Like other functional RNAs, ribozymes contain a conserved catalytic center supported by peripheral domains that vary among ribozyme sub-families. To understand how core-peripheral interactions contribute to ribozyme fitness, we compared the cleavage kinetics of all single base substitutions at 152 sites across the Bacillus subtilis glmS ribozyme by high-throughput sequencing (ClvSeq). The in vitro activity map mirrored phylogenetic sequence conservation in glmS ribozymes, indicating that biological fitness reports all biochemically important positions. Most deleterious mutations impaired RNA self-assembly. All-atom MD simulations of the complete ribozyme revealed how individual mutations in the core or the IL4 peripheral loop rewire the network of hydrogen bonds around the catalytic site. Remarkably, IL4 mutations introduce a non-native helix interface that corrupts folding of the wild type core, eliminating activity. The results illustrate how competition between native and non-native structures in RNA drives the natural selection of central and peripheral tertiary interaction motifs.

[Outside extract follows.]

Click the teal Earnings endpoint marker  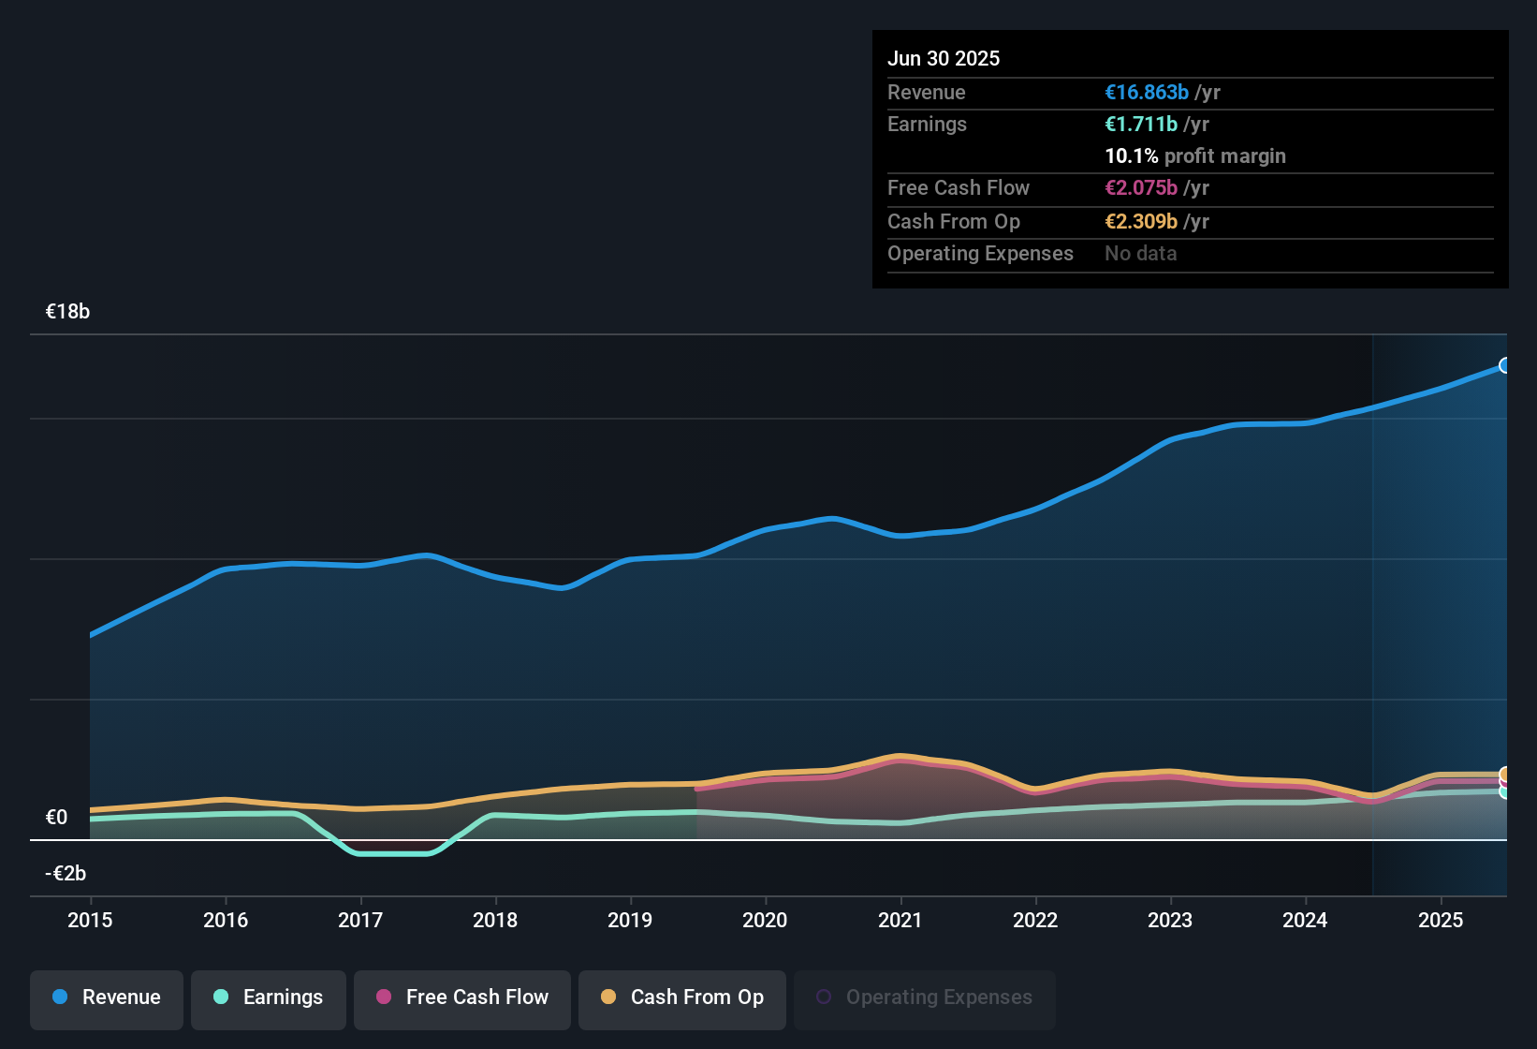tap(1504, 791)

Overall design: The plasmid variant library was in vitro transcribed, allowed to self-cleave in the presence of Mg2+ and GlcN6P, purified by PAGE and reverse transcribed into 12 barcoded output cDNA sub-libraries that were pooled and amplified for paired-end HiSeq. Two barcoded versions of the WT ribozyme were added to the purified RNA pools as spike-in controls to estimate absolute RNA concentration.